+++ PAGE TEXT +++
Post by lazyTom » 04 Jan 2019, 19:55

Hi all and happy new year!! :)

I'm working on the following problem:

I have a system which is represented by two adjacent coils (the surface they enclose lay on the same plane and the coils don't touch each other, see picture below) in free space.

adjacent_coils.jpg
adjacent_coils.jpg (128.54 KiB) Viewed 1296 times

Each coil carries a known constant current and the currents in the coils are not equal.

I need to calculate the total magnetic energy of the system.


To do so I have used in the following strategy:

I have created two stat current solvers (one for each coil, each solver impose the desired current). The current so calculated is then fed to the magdyn and magdycalc solver via body force.

The sif file can be seen below. In theory this should work (at least in my mind :D), however, when I run ElmerSolver (both on Elmer 8.3 and 8.4) the simulation fails miserably (see attached file).

The mesh file can be found here

https://www.dropbox.com/s/rz82f4brzbum ... .zip?dl=0


Can anyone help me find out what am I doing wrong?

Many thanks,

Marco

Code: Select all


!!------ Skeleton for body section -----
!Body 1 = air
!Body 2 = trace 1
!Body 3 = trace 2

!------ Skeleton for boundary section -----
!BC1 = Current in coil 1
!BC2 = Current out coil 1
!BC3 = Current in coil 2
!BC4 = Current out coil 2
!BC5 = Air_BC (external air, where vector potential is assumed to be 0)
+++
**PROBLEM STATEMENT**
Duplicate everything in the forum post about the two coils from "Each coil carries" down to "(see attached file).". The data after this point comes from a different source than the forum post.
+++ RECORDED INFORMATION +++
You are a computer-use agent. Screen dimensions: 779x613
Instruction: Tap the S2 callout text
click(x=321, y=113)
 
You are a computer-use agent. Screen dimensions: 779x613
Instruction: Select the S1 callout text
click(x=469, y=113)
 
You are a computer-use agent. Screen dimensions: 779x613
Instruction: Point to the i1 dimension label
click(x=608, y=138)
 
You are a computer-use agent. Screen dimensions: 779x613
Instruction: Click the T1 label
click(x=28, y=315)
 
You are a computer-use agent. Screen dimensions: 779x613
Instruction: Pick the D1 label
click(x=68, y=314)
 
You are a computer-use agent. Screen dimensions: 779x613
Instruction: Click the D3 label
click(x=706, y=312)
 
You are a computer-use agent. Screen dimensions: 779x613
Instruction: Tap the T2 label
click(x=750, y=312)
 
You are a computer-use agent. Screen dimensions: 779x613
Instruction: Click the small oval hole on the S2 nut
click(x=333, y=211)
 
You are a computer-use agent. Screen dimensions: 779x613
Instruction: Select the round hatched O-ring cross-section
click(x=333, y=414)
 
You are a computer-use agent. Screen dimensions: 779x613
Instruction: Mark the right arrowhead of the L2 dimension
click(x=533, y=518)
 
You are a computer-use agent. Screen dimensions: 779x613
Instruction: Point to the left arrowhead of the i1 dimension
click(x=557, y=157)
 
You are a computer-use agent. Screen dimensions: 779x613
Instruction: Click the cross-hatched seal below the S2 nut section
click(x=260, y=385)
+++
**THE REPLY**
Each coil carries a known constant current and the currents in the coils are not equal.

I need to calculate the total magnetic energy of the system.


To do so I have used in the following strategy:

I have created two stat current solvers (one for each coil, each solver impose the desired current). The current so calculated is then fed to the magdyn and magdycalc solver via body force.

The sif file can be seen below. In theory this should work (at least in my mind :D), however, when I run ElmerSolver (both on Elmer 8.3 and 8.4) the simulation fails miserably (see attached file).